[Records from a data collection]
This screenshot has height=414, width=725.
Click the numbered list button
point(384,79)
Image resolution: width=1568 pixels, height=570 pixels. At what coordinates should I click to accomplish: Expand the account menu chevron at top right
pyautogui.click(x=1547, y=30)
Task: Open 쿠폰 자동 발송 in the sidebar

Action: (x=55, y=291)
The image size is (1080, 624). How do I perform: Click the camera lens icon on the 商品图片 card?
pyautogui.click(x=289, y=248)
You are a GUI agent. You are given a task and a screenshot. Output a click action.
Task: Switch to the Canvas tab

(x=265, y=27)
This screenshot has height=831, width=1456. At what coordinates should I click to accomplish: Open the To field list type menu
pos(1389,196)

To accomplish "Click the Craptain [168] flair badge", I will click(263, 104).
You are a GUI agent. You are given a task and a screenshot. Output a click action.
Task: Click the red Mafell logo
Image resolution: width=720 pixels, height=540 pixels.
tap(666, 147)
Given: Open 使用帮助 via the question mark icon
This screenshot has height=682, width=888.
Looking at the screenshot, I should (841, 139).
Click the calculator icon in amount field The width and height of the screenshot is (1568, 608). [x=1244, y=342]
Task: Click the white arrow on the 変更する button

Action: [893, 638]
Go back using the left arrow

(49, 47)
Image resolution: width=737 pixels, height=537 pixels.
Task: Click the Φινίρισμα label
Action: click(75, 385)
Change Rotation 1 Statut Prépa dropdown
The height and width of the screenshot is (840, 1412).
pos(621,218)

> Problem description
Can you rewrite the listing above, swapping "GUI agent" for "desktop assistant" and leaving everything else unchanged?

> Completed task
This screenshot has height=414, width=725.
Click the numbered list button
point(384,79)
Image resolution: width=1568 pixels, height=570 pixels. At what coordinates should I click to accomplish: Expand the account menu chevron at top right
pyautogui.click(x=1547, y=30)
Task: Open 쿠폰 자동 발송 in the sidebar

Action: (x=55, y=291)
The image size is (1080, 624). How do I perform: Click the camera lens icon on the 商品图片 card?
pyautogui.click(x=289, y=248)
You are a desktop assistant. You are given a task and a screenshot. Output a click action.
Task: Switch to the Canvas tab

(x=265, y=27)
This screenshot has height=831, width=1456. At what coordinates should I click to accomplish: Open the To field list type menu
pos(1389,196)

To accomplish "Click the Craptain [168] flair badge", I will click(263, 104).
You are a desktop assistant. You are given a task and a screenshot. Output a click action.
Task: Click the red Mafell logo
Image resolution: width=720 pixels, height=540 pixels.
tap(666, 147)
Given: Open 使用帮助 via the question mark icon
This screenshot has height=682, width=888.
Looking at the screenshot, I should (841, 139).
Click the calculator icon in amount field The width and height of the screenshot is (1568, 608). [x=1244, y=342]
Task: Click the white arrow on the 変更する button

Action: [893, 638]
Go back using the left arrow

(49, 47)
Image resolution: width=737 pixels, height=537 pixels.
Task: Click the Φινίρισμα label
Action: click(75, 385)
Change Rotation 1 Statut Prépa dropdown
The height and width of the screenshot is (840, 1412).
pos(621,218)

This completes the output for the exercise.